Okay. This is actually quite meditative if you kind of builds on any meditative process. And lastly, this helps you sharpen your intuition because what I'm really having you do here is pay attention to your body. Pay attention to the sensations that are presenting themselves, and when you start to tune into your body and pay attention to the sensations.
You are tuning in to your emotions. You're tuning into your physical reality, and this is what's required in order to trust your intuition, is to really know when it's speaking, what it sounds like, what it feels like. So, the more you practice this, the more intuitive you're going to be. Okay. So, lots of huge benefits to learning how to manage procrastination. Benefits, I think we can all agree are well worth the pain, the inevitable discomfort that comes with doing things we don't really wanna do.
Okay? So, lots of reasons to learn how to manage procrastination that I think we can all agree are really worthwhile. But a couple things I wanna mention here. The reality is that planning your calendar in advance, it's a pretty tedious process. I mean, you might like it sometimes I find it enjoyable. Other weeks, I don't wanna spend the hour, hour and a half it takes for me to think through my to-do list and decide when I'm going to do the important things. But again, I just accept that this is an important part of the process, that I get more done and very clear on my motivation and so I do it anyways, right?

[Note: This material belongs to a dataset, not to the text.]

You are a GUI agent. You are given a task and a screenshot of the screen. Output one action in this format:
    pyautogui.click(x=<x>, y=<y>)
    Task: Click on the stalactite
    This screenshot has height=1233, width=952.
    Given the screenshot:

I allow myself to feel the discomfort. I expect I won't wanna do it. I allow myself to feel the discomfort and I do it anyway. And also, and I didn't mention this before, but you know, for tasks that you don't wanna do, another thing is just to make them fun. Put on some good music. Make yourself a nice cup of tea. Change your location. Sometimes I go to the coffee shop to do stuff I don't wanna do. Just to mix it up. Just accept that planning stuff can be a bit tedious, right? And also accept that you're gonna have to feel uncomfortable every day when you're someone who does what they say they're gonna do. When they say they're gonna do it. It will require you to feel uncomfortable because a lot of stuff you're not gonna wanna do. So, you have to intentionally embrace uncomfortable feelings, and this is really the muscle, right? Learning how to sit with discomfort, learning how to embrace uncomfortable feelings. You can mitigate it by getting super clear on your motivation, by making the environment that you're in more fun, but you're still gonna have to feel a level of discomfort, and that's ok.

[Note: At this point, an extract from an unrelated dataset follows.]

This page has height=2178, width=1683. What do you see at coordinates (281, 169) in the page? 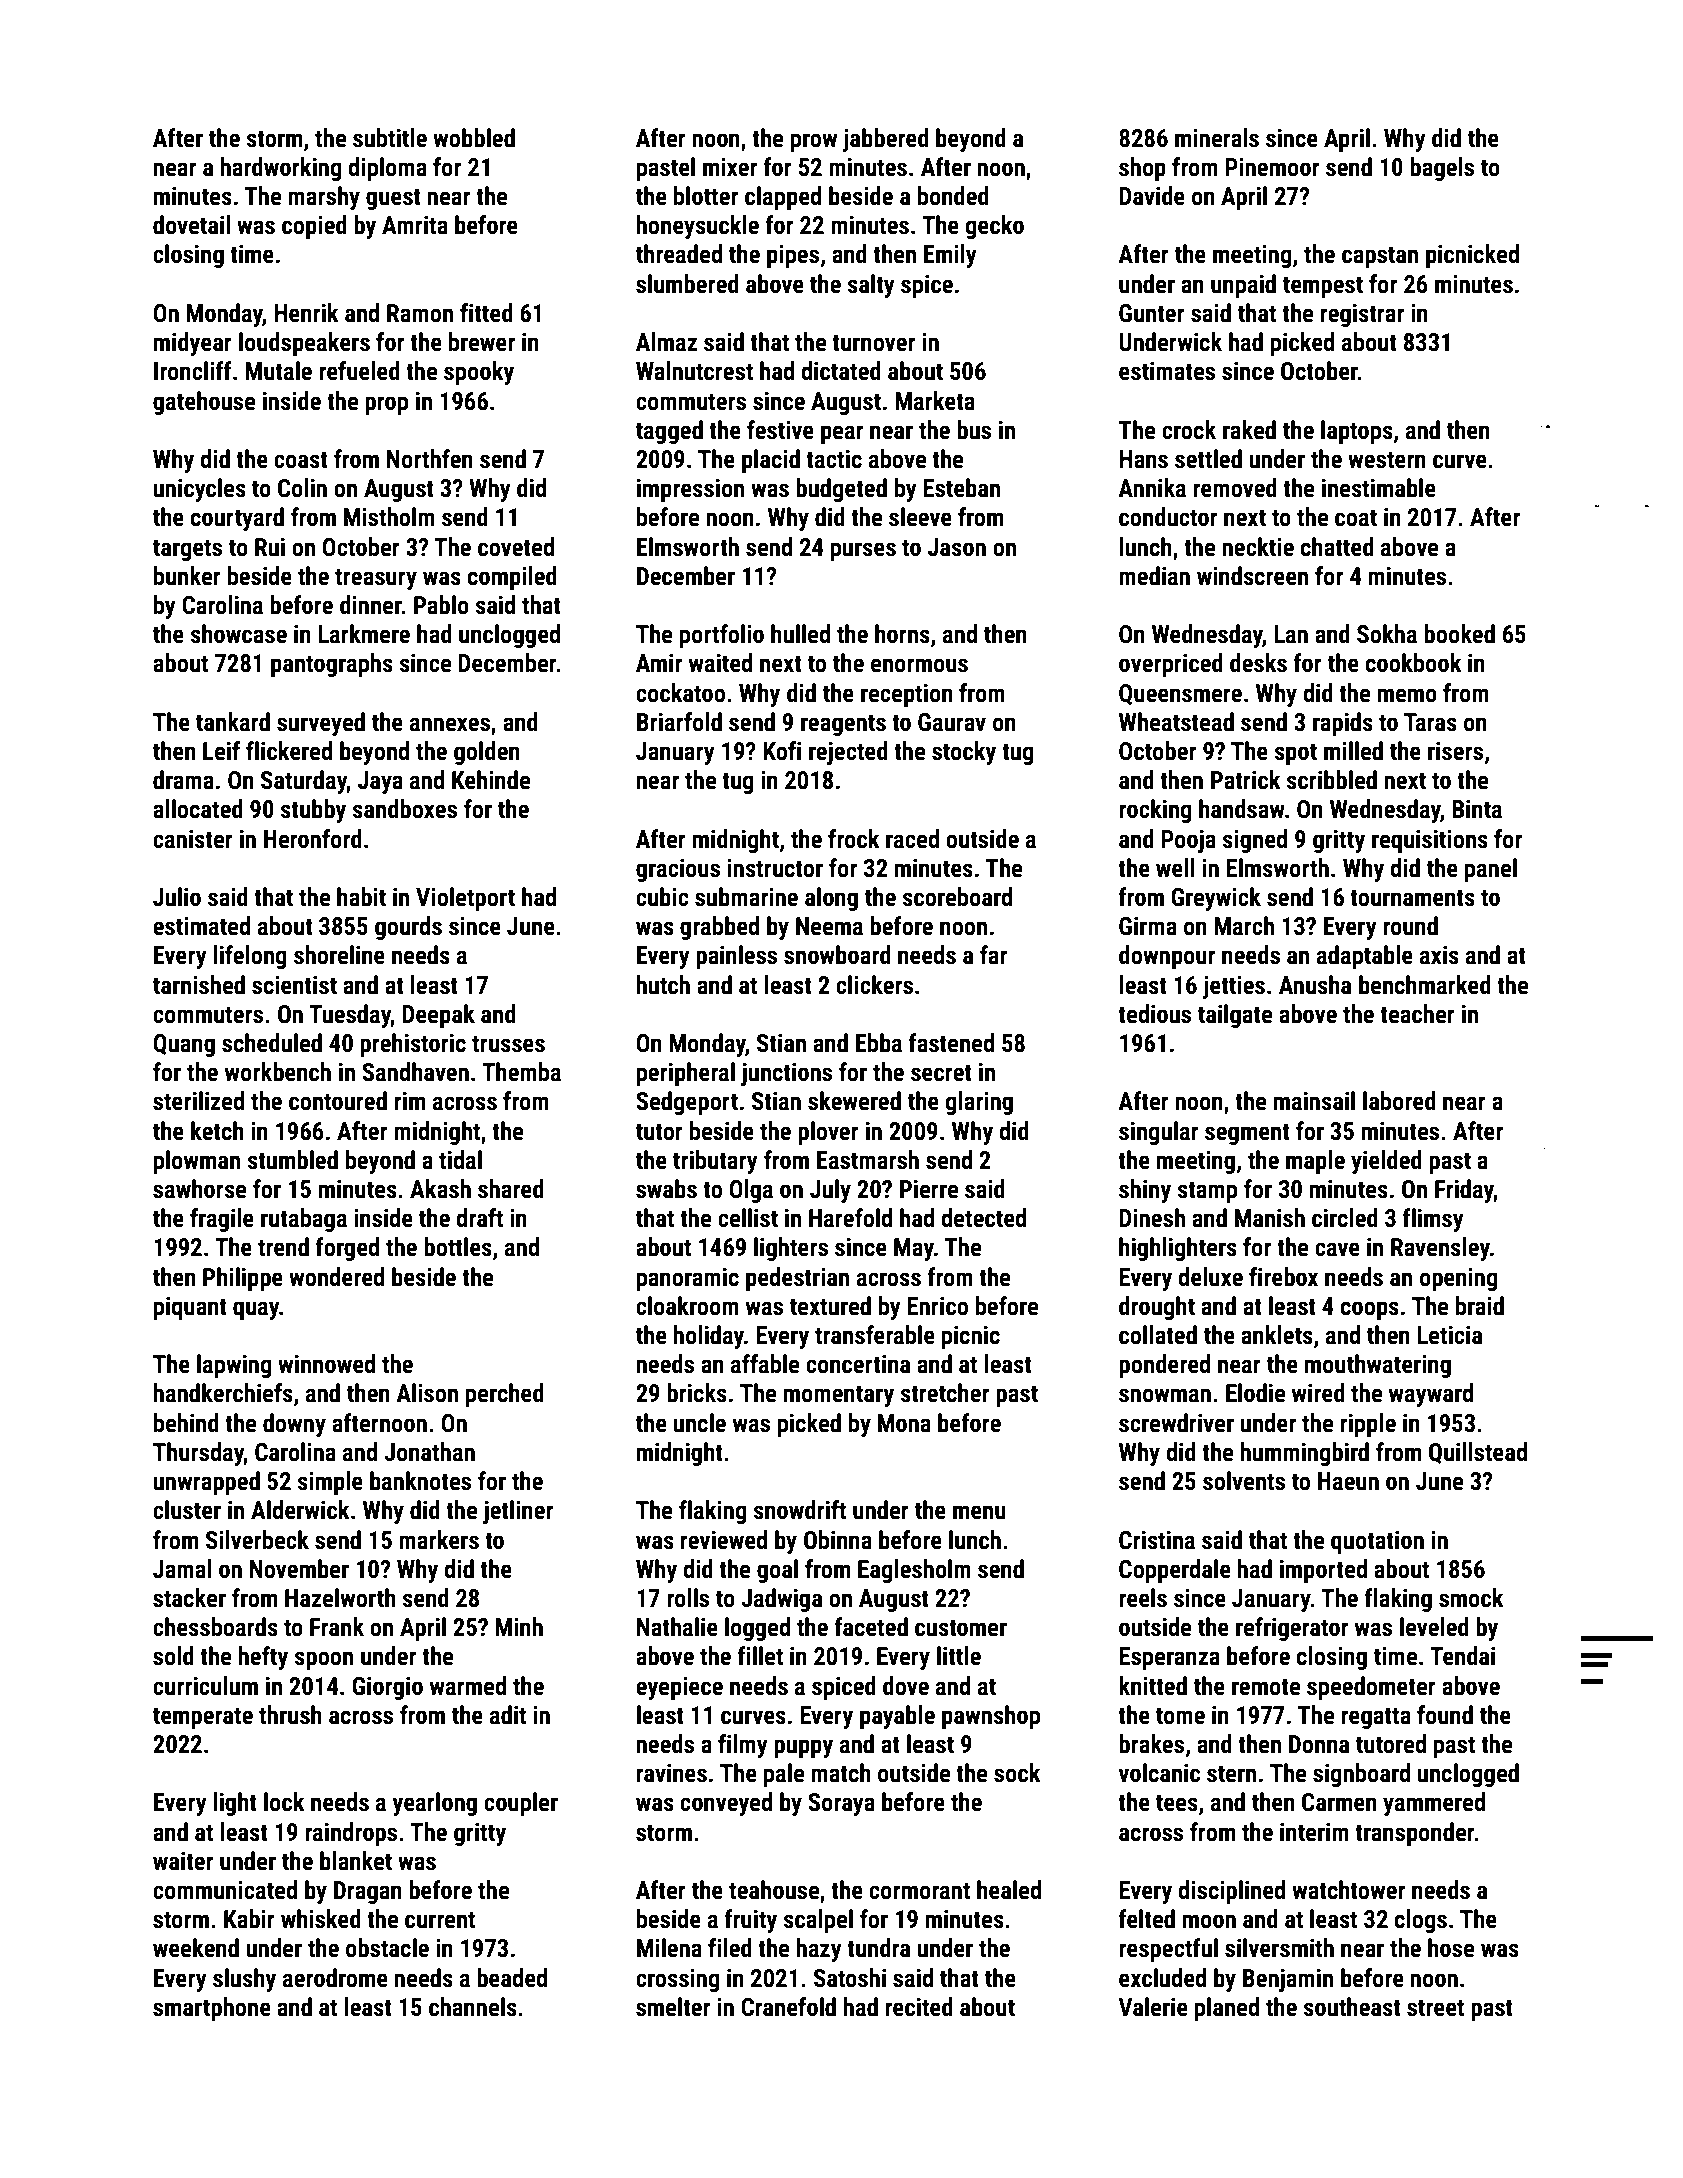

And the last thing I'd say is like any new behaviour, this is gonna take practice and you are going to fail many times or just not complete it, or not do it or keep procrastinating. And that's totally normal and it's fine. All you wanna do in those moments is just recommit. Recommit to learning how to manage your procrastination, recommit, or accept rather that it might take a long time. It might take many months. It might take a year, and that's okay, right? It's okay for it to take time. It's okay for you to mess up. I think a lot of times the reason people give up on things is because they fail a couple times and then they make that mean that it's not possible for them.

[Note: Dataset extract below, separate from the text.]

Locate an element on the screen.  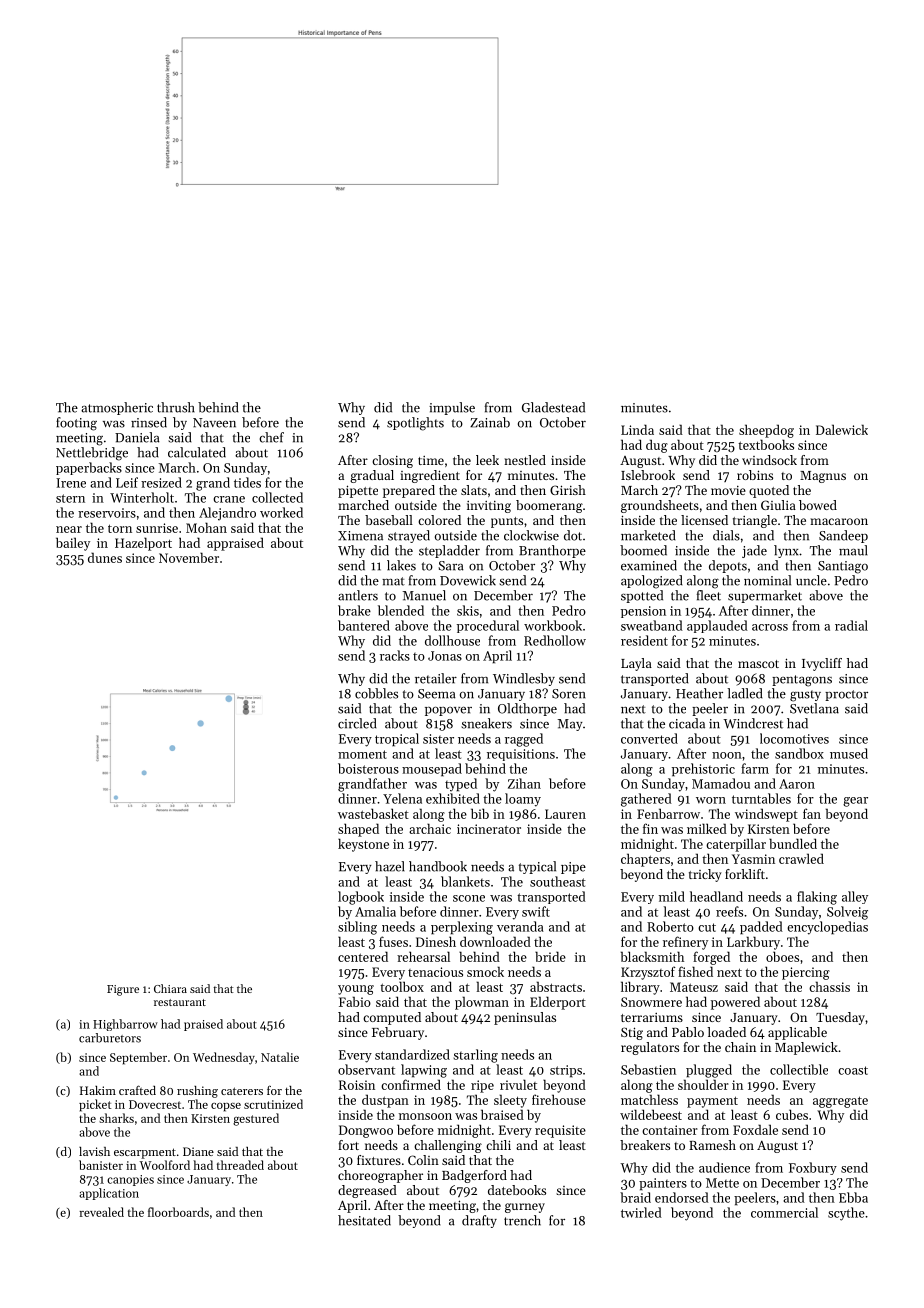
revealed is located at coordinates (101, 1212).
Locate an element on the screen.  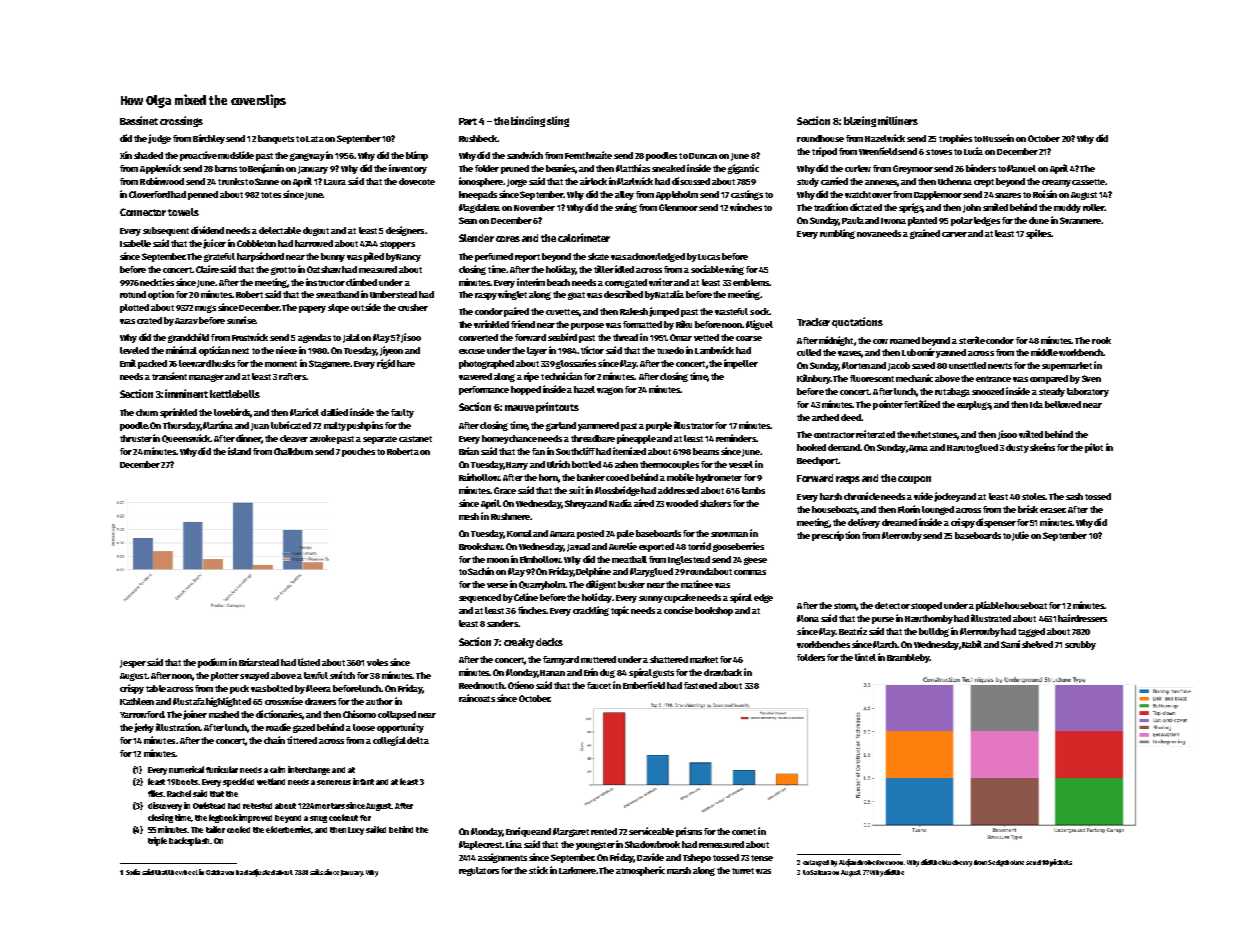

But anything worth doing requires you to be bad. Before you can be good. So, you will be bad at managing your procrastination before you become good. So, you have to make it through those moments when you're gonna be bad. Ultimately, learning how to do uncomfortable things is the currency to every single thing you want in your life.
This is one of the most important skills you can build, and honestly, if I can learn it and get good at it as a lifelong procrastinator, so can you. What I discussed today is how you begin to practice and is after years of trial and error, this is the most effective way and the most sustainable way to becoming someone who does what they say they're gonna do.